基因名本身没有意义，通路才有意义。富集分析就是把你的一列基因翻译成生物学家能理解的"故事"。

Python 生态里做富集分析最好用的工具是 gseapy，今天完整拆解。

1. 安装与基本用法

复制代码

pip install gseapy pandas matplotlib

ini 复制代码

import gseapy as gp
import pandas as pd

# 方法1：直接传基因列表（Over-Representation Analysis, ORA）
gene_list = ['CD79A', 'MS4A1', 'CD19', 'CD22', 'PAX5',
             'EBF1', 'BANK1', 'FCRL5', 'TCL1A', 'BLNK']

enr = gp.enrichr(
    gene_list=gene_list,
    organism='Human',
    gene_sets=['GO_Biological_Process_2023', 'KEGG_2021_Human'],
    outdir='enrichr_results',
    cutoff=0.5
)

# 查看结果
print(enr.res2d.head(10))

2. GSEA 分析（需要排序列表）

GSEA 比 ORA 更严谨------不需要硬性阈值切分基因。

ini 复制代码

# 从 Scanpy 提取排好序的基因列表
import scanpy as sc
import numpy as np

adata = sc.datasets.pbmc68k_reduced()
sc.tl.rank_genes_groups(adata, groupby='louvain', method='wilcoxon')

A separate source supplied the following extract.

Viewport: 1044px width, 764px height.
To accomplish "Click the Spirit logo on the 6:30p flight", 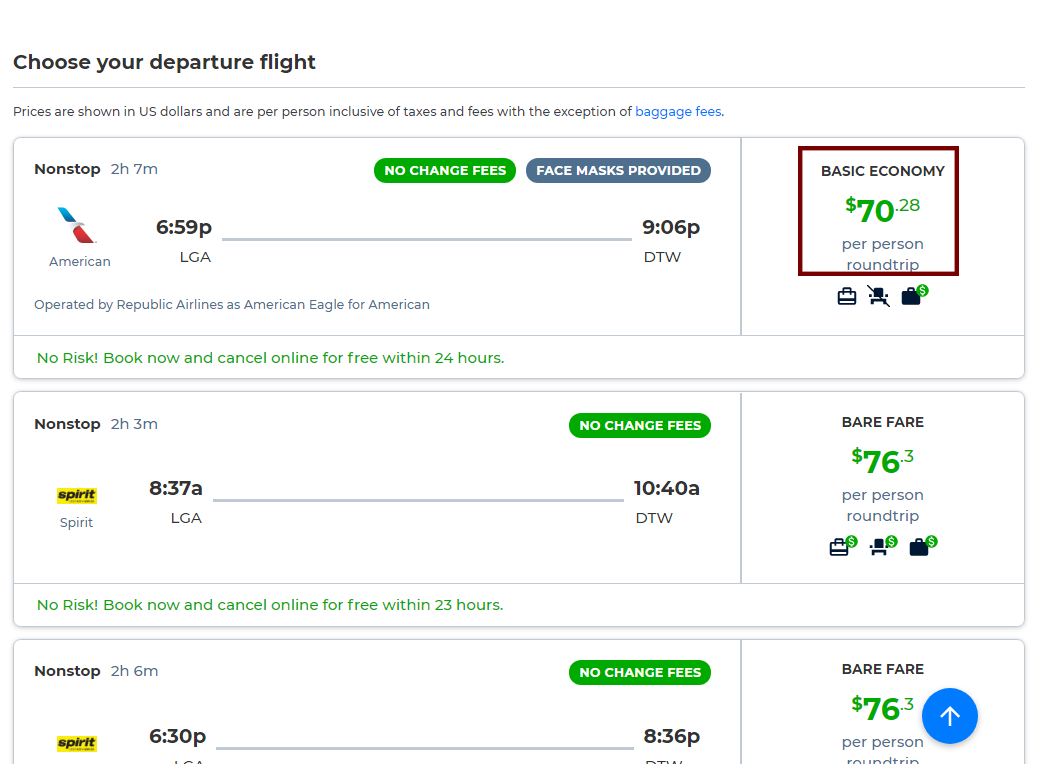I will coord(77,743).
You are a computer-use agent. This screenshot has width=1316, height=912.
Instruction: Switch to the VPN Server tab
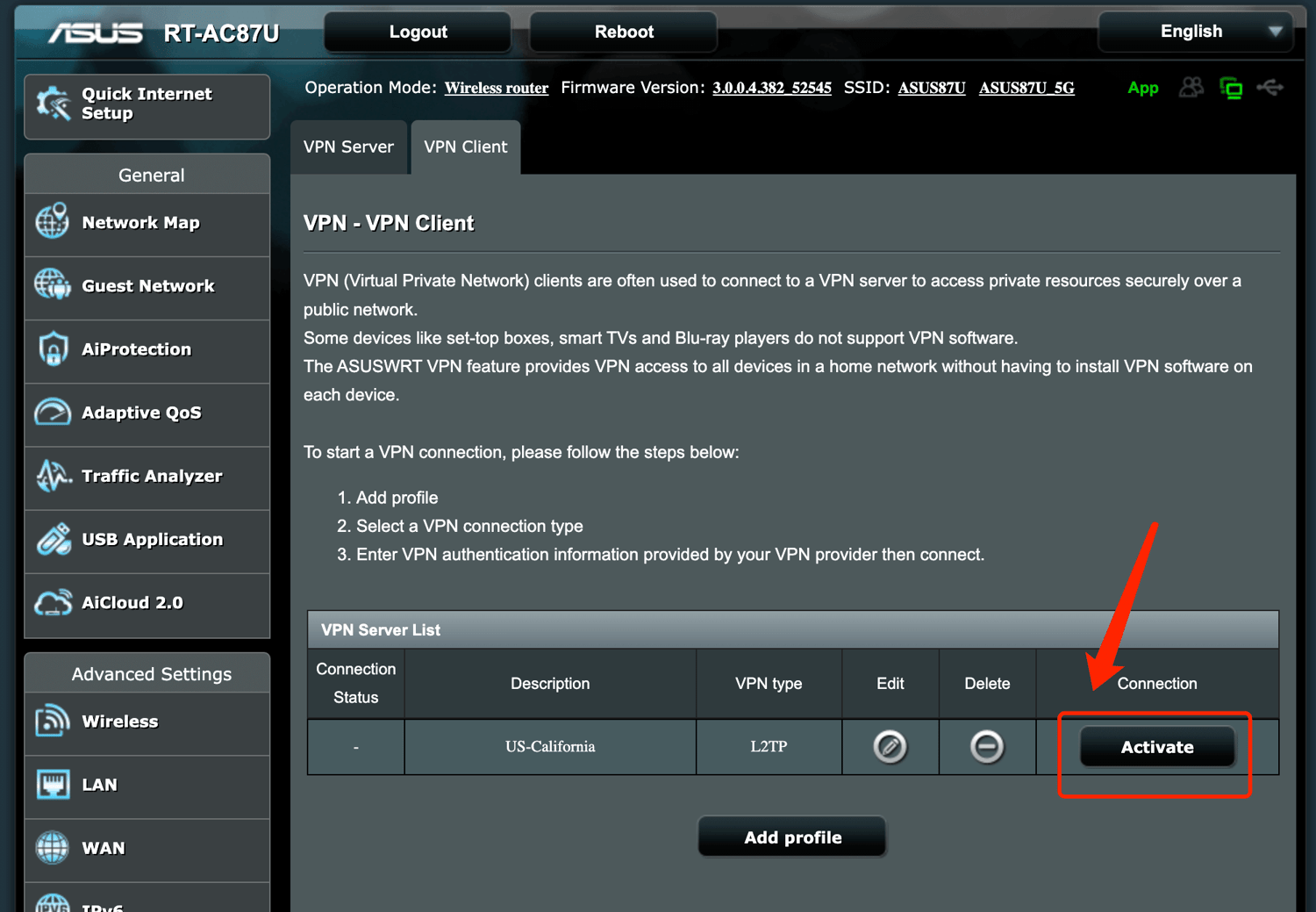coord(348,147)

# 提取某个 cluster 的 DEG 并按 logFC 排序
df = sc.get.rank_genes_groups_df(adata, group='1')  # B cells
df = df.dropna(subset=['logfoldchanges', 'pvals_adj'])
df = df.sort_values('logfoldchanges', ascending=False)

# 构造 GSEA 需的 ranked gene list
rnk = pd.Series(
    df['logfoldchanges'].values,
    index=df['names'].values
)

# GSEA
gs = gp.prerank(
    rnk=rnk,
    gene_sets=['GO_Biological_Process_2023', 'KEGG_2021_Human'],
    outdir='gsea_results',
    permutation_num=1000,
    seed=42,
    min_size=10,
    max_size=500
)

# 经典 GSEA 山脊图
from gseapy.plot import gseaplot
terms = gs.res2d.Term[:3]
for term in terms:
    gseaplot(gs.res2d, term=term, ofname=f'gsea_{term[:20]}.pdf')

3. 多个 Cluster 批量富集

ini 复制代码

# 批量分析每个 cluster 的 Top DEG
all_results = []

for cluster in adata.obs['louvain'].unique():
    df = sc.get.rank_genes_groups_df(adata, group=cluster)
    top_genes = df[df['pvals_adj'] < 0.05].head(200)['names'].tolist()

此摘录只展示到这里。